Most prominent among these reasons listed in Rule 10 is conflict among circuit courts (a circuit split), or between a federal appeals court and a state supreme court—when “a United States court of appeals has entered a decision in conflict with the decision of another United States court of appeals on the same important matter” or “has decided an important federal question in a way that conflicts with” a state supreme court.
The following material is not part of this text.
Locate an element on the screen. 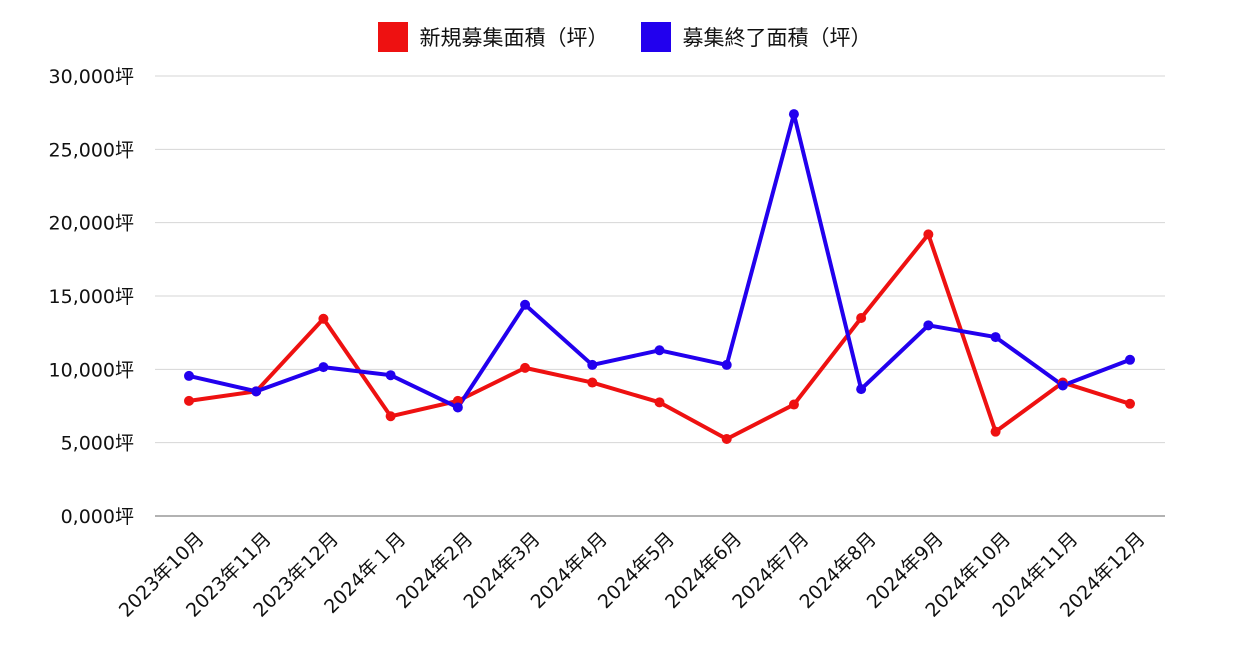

The Supremes may also take cases from state supreme courts that attempt to make a pronouncement on a federal law or constitutional issue, rule on something the Supreme Court has yet to settle, or disregard Court precedent.
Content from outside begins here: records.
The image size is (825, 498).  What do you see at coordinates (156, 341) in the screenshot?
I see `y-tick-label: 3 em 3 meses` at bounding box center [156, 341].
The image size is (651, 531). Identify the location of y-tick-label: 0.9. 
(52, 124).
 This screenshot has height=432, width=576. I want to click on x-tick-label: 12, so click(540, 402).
The Justices may also grant certiorari, of course, if the issue in question is of particular national importance—or if a court “has so far departed from the accepted and usual course of judicial proceedings, or sanctioned such a departure by a lower court, as to call for an exercise of this Court’s supervisory power.” It rarely happens, though, that an appeals court goes rogue without also contradicting other courts of appeal.
THE TWO TUESDAY OBAMACARE cases from circuit courts aren’t likely to make the cut at the Court. While the opponents of Obamacare who lost in the Fourth Circuit case plan to appeal directly to the Supreme Court, the D.C. Circuit losers—the pro-ACA contingent—announced their intent to petition for an en banc re-hearing just hours after the ruling was released. Nina Totenberg, among others, suggests consensus is that an en banc re-hearing is likely.
If a re-hearing is granted in the D.C. Circuit, the adverse ruling will be vacated immediately, eliminating the circuit split—and thus the best reason for the Supreme Court to take the case in the near future. Moreover, it’s most likely that an en banc review will see the D.C. Circuit fall in line with the Fourth Circuit. Of the 13 eligible judges—11 active judges plus the two senior status judges who were part of the original three-judge panel—eight were appointed by Democrats.
That would leave anti-Obamacare agitators with only the relative importance of the legal question they’ve raised as a basis for arguing that the Supreme Court should take the case. But the question here is a trifling one, albeit with potentially enormous consequences for millions of Americans across 36 states, those that have federally run state-level health exchanges because they refused to set up their own health insurance marketplaces.
Conservatives argue that because a sub-section of the statute providing for premium subsidies neglects to mention these exchanges, only individuals participating in state-run state-level exchanges should be eligible to receive subsidies. And if they were to prevail, it would be the end of Obamacare—individual premiums would be four times as much as they are now. Those behind and in favor of the ACA point out that it’s clear from the remainder of the statute that Congress didn’t intend to distinguish between state-run and federally run exchanges.
Although the Supreme Court isn’t above hearing cases surrounding legislative semantics, it must be less inclined to do so when there’s no conflict among circuit courts—and where the faction who’d favor reversing the decision below isn’t assured of the votes to do so.
Justice John Roberts voted against the conservative bloc in the 2012 Obamacare case, to uphold the legislation. If he doesn’t vote in favor of granting certiorari in these cases, the conservative faction may take that as a signal he’d vote to uphold Obamacare again and follow his lead. Justices Antonin Scalia, Clarence Thomas, and Samuel Alito—perhaps joined by Anthony Kennedy—would hardly invite a second major Obamacare battle to the Supreme Court knowing that they’d likely come up one vote shy of gutting Obamacare once again.